DSPy.rb

Note

The core Prompt Engineering Framework is production-ready with comprehensive documentation. I am focusing now on educational content on systematic Prompt Optimization and Context Engineering. Your feedback is invaluable. if you encounter issues, please open an issue. If you have suggestions, open a new thread.

If you want to contribute, feel free to reach out to me to coordinate efforts: hey at vicente.services

Build reliable LLM applications in idiomatic Ruby using composable, type-safe modules.

DSPy.rb is the Ruby-first surgical port of Stanford's DSPy paradigm. It delivers structured LLM programming, prompt engineering, and context engineering in the language we love. Instead of wrestling with brittle prompt strings, you define typed signatures in idiomatic Ruby and compose workflows and agents that actually behave.

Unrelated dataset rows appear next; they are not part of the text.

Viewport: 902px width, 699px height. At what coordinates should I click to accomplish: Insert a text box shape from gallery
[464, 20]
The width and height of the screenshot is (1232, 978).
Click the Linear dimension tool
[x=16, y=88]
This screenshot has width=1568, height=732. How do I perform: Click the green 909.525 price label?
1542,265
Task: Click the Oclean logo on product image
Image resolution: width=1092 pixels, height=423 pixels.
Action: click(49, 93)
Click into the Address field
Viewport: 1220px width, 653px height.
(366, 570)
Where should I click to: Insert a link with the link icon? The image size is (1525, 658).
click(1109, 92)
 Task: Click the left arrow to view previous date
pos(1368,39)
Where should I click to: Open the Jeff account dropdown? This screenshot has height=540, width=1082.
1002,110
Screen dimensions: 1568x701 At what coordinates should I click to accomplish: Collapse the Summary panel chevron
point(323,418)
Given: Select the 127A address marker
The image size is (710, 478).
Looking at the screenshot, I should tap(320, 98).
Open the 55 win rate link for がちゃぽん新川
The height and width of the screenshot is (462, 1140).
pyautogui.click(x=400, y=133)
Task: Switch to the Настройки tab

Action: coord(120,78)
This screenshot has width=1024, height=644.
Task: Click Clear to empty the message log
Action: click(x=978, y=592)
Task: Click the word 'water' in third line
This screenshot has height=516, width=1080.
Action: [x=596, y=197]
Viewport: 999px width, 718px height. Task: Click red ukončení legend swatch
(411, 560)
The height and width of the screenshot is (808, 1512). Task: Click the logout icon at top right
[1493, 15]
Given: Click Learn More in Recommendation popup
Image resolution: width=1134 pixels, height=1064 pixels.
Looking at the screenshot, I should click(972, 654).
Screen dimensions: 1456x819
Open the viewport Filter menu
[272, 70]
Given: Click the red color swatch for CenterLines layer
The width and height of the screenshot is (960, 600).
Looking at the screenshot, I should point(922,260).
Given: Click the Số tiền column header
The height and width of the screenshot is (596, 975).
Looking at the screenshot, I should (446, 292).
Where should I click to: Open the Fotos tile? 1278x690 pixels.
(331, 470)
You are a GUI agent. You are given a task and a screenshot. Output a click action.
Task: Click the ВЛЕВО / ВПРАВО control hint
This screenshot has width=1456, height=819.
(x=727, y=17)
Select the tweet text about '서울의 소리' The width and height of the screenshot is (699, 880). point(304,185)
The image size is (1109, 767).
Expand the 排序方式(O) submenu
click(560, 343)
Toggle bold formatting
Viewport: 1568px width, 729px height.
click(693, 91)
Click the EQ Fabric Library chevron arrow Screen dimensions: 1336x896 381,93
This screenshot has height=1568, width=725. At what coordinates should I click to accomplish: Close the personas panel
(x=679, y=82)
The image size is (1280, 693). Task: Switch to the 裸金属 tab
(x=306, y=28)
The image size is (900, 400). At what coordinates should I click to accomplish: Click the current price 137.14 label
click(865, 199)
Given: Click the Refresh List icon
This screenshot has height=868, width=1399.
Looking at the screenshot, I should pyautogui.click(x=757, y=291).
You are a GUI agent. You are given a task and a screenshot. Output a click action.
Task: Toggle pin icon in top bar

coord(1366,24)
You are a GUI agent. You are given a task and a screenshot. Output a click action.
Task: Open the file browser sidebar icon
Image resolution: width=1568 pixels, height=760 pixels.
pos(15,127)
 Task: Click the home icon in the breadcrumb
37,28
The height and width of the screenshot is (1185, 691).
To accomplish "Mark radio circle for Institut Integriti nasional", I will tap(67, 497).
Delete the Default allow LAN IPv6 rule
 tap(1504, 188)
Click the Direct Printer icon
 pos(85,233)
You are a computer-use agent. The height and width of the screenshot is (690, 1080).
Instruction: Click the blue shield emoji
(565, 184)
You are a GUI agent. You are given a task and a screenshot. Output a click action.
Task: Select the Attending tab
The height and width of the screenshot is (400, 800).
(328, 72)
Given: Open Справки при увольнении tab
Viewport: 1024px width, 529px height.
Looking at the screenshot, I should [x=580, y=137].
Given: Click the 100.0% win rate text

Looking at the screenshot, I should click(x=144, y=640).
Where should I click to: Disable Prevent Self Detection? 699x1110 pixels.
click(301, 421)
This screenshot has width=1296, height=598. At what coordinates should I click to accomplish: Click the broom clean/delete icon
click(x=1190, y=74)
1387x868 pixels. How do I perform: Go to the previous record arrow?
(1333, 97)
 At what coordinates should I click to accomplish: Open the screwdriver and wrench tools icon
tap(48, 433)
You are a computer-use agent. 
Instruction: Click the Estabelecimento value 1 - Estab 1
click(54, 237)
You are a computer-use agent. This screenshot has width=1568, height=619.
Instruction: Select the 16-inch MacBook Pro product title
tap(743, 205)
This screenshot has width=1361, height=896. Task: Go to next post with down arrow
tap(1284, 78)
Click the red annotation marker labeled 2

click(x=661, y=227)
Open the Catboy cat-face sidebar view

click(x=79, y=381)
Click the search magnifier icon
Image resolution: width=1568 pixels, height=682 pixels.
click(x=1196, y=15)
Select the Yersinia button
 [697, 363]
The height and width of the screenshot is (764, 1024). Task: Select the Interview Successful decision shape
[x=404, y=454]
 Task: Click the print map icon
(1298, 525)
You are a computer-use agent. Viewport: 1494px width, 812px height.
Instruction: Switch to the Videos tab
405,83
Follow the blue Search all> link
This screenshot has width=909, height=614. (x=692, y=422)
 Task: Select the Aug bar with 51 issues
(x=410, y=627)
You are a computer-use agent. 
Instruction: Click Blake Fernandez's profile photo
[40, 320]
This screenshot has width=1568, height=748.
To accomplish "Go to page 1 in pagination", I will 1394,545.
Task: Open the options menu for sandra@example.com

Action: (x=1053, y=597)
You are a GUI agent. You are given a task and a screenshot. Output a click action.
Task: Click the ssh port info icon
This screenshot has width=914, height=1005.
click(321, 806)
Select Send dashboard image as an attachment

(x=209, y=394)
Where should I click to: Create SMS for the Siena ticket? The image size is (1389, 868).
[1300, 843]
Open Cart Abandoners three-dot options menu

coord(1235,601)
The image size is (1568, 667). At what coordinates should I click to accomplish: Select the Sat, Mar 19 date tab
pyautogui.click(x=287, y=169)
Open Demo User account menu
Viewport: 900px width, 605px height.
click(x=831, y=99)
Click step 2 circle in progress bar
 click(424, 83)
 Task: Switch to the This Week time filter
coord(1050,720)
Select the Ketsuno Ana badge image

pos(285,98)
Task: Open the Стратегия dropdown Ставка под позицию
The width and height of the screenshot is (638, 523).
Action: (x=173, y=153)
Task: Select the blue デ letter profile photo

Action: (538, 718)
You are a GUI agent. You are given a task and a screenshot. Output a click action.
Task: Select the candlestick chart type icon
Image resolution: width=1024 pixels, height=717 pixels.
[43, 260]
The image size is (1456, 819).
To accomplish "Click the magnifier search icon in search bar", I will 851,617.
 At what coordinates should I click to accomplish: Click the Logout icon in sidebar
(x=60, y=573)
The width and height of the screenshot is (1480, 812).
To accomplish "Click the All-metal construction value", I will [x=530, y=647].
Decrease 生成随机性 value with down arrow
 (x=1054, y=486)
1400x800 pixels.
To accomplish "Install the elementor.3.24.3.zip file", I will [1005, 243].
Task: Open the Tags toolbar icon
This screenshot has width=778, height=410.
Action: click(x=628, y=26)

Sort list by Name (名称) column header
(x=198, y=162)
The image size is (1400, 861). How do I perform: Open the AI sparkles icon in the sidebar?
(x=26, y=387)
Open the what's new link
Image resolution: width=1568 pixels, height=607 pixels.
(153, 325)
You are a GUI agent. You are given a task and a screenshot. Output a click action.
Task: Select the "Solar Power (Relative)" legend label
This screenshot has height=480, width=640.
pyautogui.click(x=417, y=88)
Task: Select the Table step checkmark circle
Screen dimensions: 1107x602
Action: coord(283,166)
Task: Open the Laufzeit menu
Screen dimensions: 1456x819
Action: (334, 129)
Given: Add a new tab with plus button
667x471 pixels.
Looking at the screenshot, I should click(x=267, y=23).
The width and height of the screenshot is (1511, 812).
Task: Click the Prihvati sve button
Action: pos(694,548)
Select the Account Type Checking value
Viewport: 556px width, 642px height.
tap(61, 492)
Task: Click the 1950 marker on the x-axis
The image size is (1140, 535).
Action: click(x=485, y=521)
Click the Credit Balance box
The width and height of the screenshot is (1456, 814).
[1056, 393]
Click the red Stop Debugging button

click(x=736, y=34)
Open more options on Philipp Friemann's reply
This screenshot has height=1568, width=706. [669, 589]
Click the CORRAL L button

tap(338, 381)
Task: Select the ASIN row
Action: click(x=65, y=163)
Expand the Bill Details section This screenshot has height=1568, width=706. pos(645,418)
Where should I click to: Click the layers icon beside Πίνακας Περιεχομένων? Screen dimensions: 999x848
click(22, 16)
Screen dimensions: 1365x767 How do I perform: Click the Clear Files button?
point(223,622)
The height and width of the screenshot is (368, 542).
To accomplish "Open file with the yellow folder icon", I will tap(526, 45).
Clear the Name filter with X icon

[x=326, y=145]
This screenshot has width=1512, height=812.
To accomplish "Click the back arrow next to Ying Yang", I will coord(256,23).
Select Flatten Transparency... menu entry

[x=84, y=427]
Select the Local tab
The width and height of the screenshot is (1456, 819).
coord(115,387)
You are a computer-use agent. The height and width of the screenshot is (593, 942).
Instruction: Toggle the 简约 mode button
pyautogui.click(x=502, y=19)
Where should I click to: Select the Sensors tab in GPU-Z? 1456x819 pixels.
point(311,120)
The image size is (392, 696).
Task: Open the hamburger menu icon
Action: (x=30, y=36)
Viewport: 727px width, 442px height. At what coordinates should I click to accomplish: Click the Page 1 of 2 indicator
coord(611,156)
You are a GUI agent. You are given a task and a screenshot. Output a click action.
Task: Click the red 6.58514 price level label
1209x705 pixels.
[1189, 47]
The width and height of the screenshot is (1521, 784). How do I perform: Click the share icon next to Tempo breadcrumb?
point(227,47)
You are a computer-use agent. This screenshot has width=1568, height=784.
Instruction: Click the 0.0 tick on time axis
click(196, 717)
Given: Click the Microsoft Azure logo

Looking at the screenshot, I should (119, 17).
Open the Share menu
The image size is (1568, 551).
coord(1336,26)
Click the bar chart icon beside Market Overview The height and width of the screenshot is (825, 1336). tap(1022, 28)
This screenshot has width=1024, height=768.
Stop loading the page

Prompts are just functions. Traditional prompting is like writing code with string concatenation: it works until it doesn't. DSPy.rb brings you the programming approach pioneered by dspy.ai: define modular signatures and let the framework deal with the messy bits.

While we implement the same signatures, predictors, and optimization algorithms as the original library, DSPy.rb leans hard into Ruby conventions with Sorbet-based typing, ReAct loops, and production-ready integrations like non-blocking OpenTelemetry instrumentation.

What you get? Ruby LLM applications that scale and don't break when you sneeze.

Check the examples and take them for a spin!

Your First DSPy Program

Installation

Add to your Gemfile:

gem 'dspy'

and

bundle install

Your First Reliable Predictor

require 'dspy'

# Configure DSPy globally to use your fave LLM (you can override per predictor).
DSPy.configure do |c|
  c.lm = DSPy::LM.new('openai/gpt-4o-mini',
                      api_key: ENV['OPENAI_API_KEY'],
                      structured_outputs: true)  # Enable OpenAI's native JSON mode
end

# Define a signature for sentiment classification - instead of writing a full prompt!
class Classify < DSPy::Signature
  description "Classify sentiment of a given sentence." # sets the goal of the underlying prompt

  class Sentiment < T::Enum
    enums do
      Positive = new('positive')
      Negative = new('negative')
      Neutral = new('neutral')
    end
  end
  
  # Structured Inputs: makes sure you are sending only valid prompt inputs to your model
  input do
    const :sentence, String, description: 'The sentence to analyze'
  end

  # Structured Outputs: your predictor will validate the output of the model too.
  output do
    const :sentiment, Sentiment, description: 'The sentiment of the sentence'
    const :confidence, Float, description: 'A number between 0.0 and 1.0'
  end
end

# Wire it to the simplest prompting technique: a prediction loop.
classify = DSPy::Predict.new(Classify)
# it may raise an error if you mess the inputs or your LLM messes the outputs.
result = classify.call(sentence: "This book was super fun to read!")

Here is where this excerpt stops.